117- فَقُلْنَا يَا آدَمُ إِنَّ هَذَا عَدُوٌّ لَّكَ وَلِزَوْجِكَ “Biz de demiştik: Ey Âdem! Şüphesiz bu, sana ve eşine düşmandır.”

فَلَا يُخْرِجَنَّكُمَا مِنَ الْجَنَّةِ فَتَشْقَى “Sakın sizi cennetten çıkarmasın, yoksa bedbaht olursun.”“Sakın sizi Cennetten çıkarmasın” dedikten sonra, Cenab-ı Hak “yoksa bedbaht olursun” diye sadece Hz. Âdeme hitap etmekle yetindi. Bu, ayet sonlarına uygunluk açısından olabileceği gibi, şu manaya da işaret eder: Hz. Âdem, eşi Havvadan da sorumlu olduğuna göre, kendisi zahmete düçar olduğunda, hanımı da aynı çileye düşecektir.

Veya ayetteki “şekavet”, “geçim hususunda zahmet çekmek” anlamındadır. Maişeti temin etmek ise, erkeklerin görevidir. Ayetin devamı bu manayı teyid eder:

 

118- إِنَّ لَكَ أَلَّا تَجُوعَ فِيهَا وَلَا تَعْرَى “Şüphesiz orada senin için ne aç kalmak vardır, ne de çıplak kalmak.”

 

 119- وَأَنَّكَ لَا تَظْمَأُ فِيهَا وَلَا تَضْحَى “Ve orada ne susuzluk çekersin, ne de güneş altında kalırsın.”

Çünkü burada nazara verilenler Cennette konforlu bir hayata vesile olan yemek, içmek, elbise ve çalışmaya ihtiyaç olmamak durumlarını beyan etmektedir. Üstelik bu hâlin bir gün sona ermesi de söz konusu olmayacaktır.Cenab-ı Hak bunları ifade ederken, Hz. Âdem kendisinin sakındırıldığı zahmetli hallere yabancı kalmasın diye zıtlarını nazara vererek bildirmiştir.

 

120- فَوَسْوَسَ إِلَيْهِ الشَّيْطَانُ “Sonunda şeytan ona vesvese verdi.”

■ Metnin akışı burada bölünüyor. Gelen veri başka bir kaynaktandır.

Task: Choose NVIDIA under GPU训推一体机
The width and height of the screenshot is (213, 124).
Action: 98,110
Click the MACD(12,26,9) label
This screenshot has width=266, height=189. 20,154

قَالَ يَا آدَمُ هَلْ أَدُلُّكَ عَلَى شَجَرَةِ الْخُلْدِ وَمُلْكٍ لَّا يَبْلَى “Dedi ki: Ey Âdem!Sana sonsuzluk ağacını ve bitmeyen bir saltanatı göstereyim mi?”

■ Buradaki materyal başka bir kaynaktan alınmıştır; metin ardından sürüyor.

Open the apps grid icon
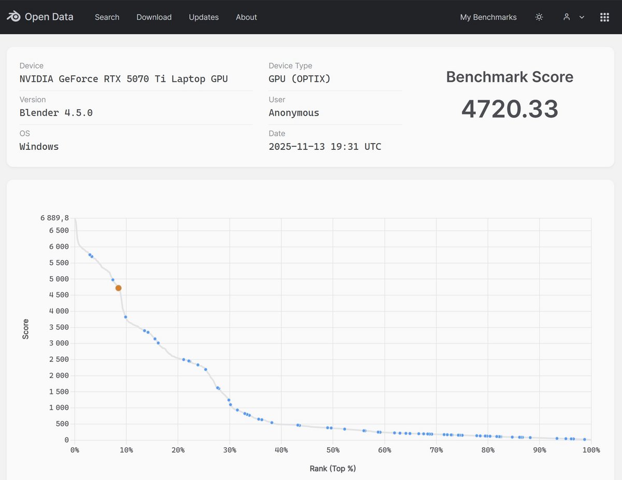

Sonunda şeytan O’na vesvesesini ulaştırdı.

Ona, yiyenin asla ölmeyeceği bir ağaç ve bitmez - zayıflamaz bir saltanat vaadinde bulundu.

 

121- فَأَكَلَا مِنْهَا “Bunun üzerine ikisi de o ağaçtan yediler.”

فَبَدَتْ لَهُمَا سَوْآتُهُمَا “Ardından mahrem yerleri kendilerine açılıp görünüverdi.”

وَطَفِقَا يَخْصِفَانِ عَلَيْهِمَا مِن وَرَقِ الْجَنَّةِ “Ve üzerlerine cennet yaprağından örtmeye başladılar.”

İncir ağacının yapraklarıyla mahrem yerlerini örtmeye çalıştılar.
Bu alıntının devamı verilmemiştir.